Thom – who dated Rachel for 23 years before splitting in 2015 – said: "I can’t hope to be their mum but we’re all right. I’m just really proud of them both. It stuns me most days. I can’t believe they’re anything to do with me. They’re just such great people.
"When the kids’ mum died, it was a very difficult period and we went through a lot. It was very hard. She suffered a great deal and my ambition is to make sure that we have come out of it all right, and I hope that’s what’s happening."
The ‘Creep’ hitmaker is now in a relationship again, and think he’s "lucky" someone else has come along to bring "a light" back into his life.

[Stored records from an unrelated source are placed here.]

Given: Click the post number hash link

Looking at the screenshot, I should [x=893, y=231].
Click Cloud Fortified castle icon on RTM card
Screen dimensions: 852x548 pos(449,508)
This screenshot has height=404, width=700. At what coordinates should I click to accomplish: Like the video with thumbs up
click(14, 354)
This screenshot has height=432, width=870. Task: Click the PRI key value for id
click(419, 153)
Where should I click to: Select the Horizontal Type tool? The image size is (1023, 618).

Speaking during an appearance on BBC Radio 4’s ‘Desert Island Discs’, Thom added: "I’m lucky now because I have a new partner who has come and brought a light into all of it, which has taken a great deal of strength. And really if all that’s okay If I’m able to make some music that expresses all that and is still important to people, that’s more than I can ask for."
Rachel taught Italian at Oxford University, and at the time of her passing, it was revealed in a statement that she’d "asked to continue" her teaching at Pembroke College Oxford.
The statement, released by the school, read: "It is with great sadness that the College marks the death of Dr. Rachel Owen.
"Dr. Owen was an internationally renowned artist – mixing photography and printmaking – and at the same time a scholar in medieval Italian literature.
"Dr. Owen’s parallel passion for art and literature was already established in her university years at Exeter, where she studied Italian and Fine Art.
‘She then moved to Royal Holloway, London, where she completed a PhD on the illustrations of the early manuscripts of Dante’s Divine Comedy. Each year, her Pembroke students enjoyed the pleasure and the privilege of a guided tour through the manuscripts of the Divine Comedy held at the Bodleian Library.
"Despite her declining health from cancer in the last year, she asked to continue to teach, which she did right until the end of last Michaelmas term. She was 48 years old and leaves behind a son, Noah, and a daughter, Agnes, aged 15 and 12.
"One of her latest artistic productions was a series of prints inspired by the Cantos of Dante’s first book of the Divine Comedy. The prints will be exhibited at Pembroke’s JCR Art Gallery during Trinity term."